Online Audiogram and Hearing Test - peshkira
http://myhearingtest.net

======
MichaelCrawford
I am deaf to high frequencies in my left ear as a result of an ear infection
when I was a toddler.

Once this was discovered, I had a hearing test once per month for several
years. This was always done by wearing headphones, then listening for tones of
various frequencies. When I heard a "beep", I pressed a button. At times,
white noise was included.

However my experience these days is that I can hear music just fine in both
ears, but I cannot understand human speech in my left ear.

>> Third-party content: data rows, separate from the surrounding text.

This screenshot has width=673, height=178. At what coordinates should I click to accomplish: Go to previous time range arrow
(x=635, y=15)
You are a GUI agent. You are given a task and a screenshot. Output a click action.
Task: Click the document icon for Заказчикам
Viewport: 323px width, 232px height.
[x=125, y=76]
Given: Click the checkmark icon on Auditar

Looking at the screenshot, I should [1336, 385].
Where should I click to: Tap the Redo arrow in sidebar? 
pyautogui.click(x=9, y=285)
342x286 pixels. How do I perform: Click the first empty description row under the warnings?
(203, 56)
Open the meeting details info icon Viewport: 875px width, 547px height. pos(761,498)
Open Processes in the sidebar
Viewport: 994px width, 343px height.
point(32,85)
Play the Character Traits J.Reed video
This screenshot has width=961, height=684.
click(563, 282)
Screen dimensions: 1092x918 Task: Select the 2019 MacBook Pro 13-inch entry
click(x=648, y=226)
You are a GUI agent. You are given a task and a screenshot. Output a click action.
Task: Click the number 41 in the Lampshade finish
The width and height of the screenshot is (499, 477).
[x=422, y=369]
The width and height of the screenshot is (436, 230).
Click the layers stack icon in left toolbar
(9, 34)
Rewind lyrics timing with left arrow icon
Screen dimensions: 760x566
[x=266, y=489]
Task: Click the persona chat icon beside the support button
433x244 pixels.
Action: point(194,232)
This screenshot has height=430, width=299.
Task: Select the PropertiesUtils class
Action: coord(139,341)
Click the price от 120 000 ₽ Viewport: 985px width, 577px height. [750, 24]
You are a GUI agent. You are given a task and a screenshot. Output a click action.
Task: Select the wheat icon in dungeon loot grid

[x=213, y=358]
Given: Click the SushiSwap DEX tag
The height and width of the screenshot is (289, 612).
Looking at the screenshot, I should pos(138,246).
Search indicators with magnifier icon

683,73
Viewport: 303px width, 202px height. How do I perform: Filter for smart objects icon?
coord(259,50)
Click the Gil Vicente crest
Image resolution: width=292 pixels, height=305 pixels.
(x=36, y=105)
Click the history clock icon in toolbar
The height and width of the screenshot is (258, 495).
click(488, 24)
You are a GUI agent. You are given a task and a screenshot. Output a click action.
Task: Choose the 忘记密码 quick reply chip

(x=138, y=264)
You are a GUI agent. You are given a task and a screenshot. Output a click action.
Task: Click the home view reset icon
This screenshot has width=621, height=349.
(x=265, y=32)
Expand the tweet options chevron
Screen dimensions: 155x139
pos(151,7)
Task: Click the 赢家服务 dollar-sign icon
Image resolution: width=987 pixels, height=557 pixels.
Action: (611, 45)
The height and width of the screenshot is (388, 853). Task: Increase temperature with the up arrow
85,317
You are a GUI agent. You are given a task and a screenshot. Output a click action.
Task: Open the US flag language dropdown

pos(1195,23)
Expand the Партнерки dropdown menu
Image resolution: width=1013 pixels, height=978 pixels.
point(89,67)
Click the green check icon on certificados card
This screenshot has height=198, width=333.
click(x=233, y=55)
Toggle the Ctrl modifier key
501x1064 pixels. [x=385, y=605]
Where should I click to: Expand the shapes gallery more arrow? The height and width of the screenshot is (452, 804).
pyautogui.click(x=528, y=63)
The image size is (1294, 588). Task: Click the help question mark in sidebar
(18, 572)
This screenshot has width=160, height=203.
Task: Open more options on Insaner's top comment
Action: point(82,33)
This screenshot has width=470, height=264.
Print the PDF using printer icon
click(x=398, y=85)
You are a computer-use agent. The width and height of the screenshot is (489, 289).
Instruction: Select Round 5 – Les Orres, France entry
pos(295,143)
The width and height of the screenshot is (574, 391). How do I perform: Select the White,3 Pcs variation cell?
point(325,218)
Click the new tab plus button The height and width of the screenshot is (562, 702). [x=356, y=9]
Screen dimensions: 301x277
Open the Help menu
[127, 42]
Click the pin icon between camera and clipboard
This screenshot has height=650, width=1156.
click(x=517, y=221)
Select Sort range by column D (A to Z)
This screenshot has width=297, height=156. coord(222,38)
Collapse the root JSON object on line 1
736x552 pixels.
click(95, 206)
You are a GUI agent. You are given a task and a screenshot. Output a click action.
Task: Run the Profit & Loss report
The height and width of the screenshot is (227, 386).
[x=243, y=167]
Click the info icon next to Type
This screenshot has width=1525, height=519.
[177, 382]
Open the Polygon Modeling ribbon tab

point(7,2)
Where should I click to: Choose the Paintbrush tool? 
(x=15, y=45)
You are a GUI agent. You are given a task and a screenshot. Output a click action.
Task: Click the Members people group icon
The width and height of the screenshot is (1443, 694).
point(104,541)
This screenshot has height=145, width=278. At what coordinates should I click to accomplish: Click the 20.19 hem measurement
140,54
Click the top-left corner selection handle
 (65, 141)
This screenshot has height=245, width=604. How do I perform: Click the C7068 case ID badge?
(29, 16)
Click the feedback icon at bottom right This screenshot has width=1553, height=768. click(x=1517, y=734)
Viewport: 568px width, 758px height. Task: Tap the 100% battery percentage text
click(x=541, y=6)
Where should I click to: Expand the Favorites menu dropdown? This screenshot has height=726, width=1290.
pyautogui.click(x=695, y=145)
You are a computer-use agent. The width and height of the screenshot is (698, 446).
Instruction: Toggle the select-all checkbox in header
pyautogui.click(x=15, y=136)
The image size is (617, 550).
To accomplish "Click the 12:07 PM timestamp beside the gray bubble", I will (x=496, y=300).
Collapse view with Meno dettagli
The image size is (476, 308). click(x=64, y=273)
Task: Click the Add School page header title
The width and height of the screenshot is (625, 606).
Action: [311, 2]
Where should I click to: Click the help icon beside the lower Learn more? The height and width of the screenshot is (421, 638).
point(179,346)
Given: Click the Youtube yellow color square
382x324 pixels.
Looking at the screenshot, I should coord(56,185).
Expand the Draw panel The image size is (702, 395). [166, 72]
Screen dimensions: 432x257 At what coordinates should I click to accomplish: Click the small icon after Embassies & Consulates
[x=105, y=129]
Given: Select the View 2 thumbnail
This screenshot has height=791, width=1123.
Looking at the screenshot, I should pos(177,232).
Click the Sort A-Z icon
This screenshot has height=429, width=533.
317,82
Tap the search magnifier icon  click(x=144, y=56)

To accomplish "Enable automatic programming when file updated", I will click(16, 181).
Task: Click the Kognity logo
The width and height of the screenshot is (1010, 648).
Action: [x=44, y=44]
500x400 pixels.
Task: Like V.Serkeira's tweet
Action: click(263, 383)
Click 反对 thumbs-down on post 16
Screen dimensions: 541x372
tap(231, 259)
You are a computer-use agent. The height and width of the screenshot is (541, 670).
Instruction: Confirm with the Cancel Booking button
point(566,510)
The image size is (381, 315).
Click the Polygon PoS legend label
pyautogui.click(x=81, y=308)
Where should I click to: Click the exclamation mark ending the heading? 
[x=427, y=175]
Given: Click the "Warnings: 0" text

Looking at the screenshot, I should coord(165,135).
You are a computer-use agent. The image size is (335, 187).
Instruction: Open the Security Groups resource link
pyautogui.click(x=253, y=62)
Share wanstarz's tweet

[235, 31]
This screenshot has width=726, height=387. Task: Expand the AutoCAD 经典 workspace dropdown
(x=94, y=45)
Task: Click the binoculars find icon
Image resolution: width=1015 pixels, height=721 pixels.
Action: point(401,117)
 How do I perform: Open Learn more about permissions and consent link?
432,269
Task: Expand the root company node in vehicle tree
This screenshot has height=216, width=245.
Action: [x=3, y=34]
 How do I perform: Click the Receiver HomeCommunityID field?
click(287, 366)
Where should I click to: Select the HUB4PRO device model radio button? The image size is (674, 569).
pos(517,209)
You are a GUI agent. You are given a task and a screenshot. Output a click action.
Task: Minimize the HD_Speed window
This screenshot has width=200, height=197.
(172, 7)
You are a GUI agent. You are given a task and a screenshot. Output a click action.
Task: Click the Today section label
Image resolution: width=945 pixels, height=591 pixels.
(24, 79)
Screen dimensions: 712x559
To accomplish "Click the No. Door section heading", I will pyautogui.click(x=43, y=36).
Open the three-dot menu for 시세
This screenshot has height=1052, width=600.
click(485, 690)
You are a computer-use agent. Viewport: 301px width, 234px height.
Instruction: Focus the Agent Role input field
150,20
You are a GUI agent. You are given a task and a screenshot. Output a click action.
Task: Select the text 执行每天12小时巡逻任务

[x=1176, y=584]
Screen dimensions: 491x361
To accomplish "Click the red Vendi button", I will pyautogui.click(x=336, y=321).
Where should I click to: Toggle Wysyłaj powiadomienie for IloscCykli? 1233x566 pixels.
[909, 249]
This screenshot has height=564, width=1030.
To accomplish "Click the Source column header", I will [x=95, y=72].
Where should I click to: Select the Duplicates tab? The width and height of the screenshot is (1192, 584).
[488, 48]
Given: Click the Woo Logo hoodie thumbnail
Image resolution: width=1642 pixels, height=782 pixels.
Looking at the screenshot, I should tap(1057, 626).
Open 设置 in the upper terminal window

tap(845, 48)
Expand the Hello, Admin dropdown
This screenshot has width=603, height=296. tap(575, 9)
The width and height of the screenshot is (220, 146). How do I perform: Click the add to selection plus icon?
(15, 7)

It's not usually a
problem unless you whisper into it - during normal conversation I can hear you
just fine in my right.

This suggests to me that the way I was tested was not completely effective.
Perhaps a better way would be to play recordings of speech and other sounds -
not just fixed-frequency beeps - into my ears, to determine whether I
understood them.

Consider that neurologist Oliver Sacks writes of people who hear just fine,
but cannot understand speech at all. They can read and write, they can hear
anything else, but their brains are unable to transform the sound into
perceivable words. One such patient described speech as sounding "like the
wind in the leaves of trees".

------
johnloeber
This is a pretty good (non-clinical) test. The reference example of hand-
rubbing is a reasonable tool for calibration.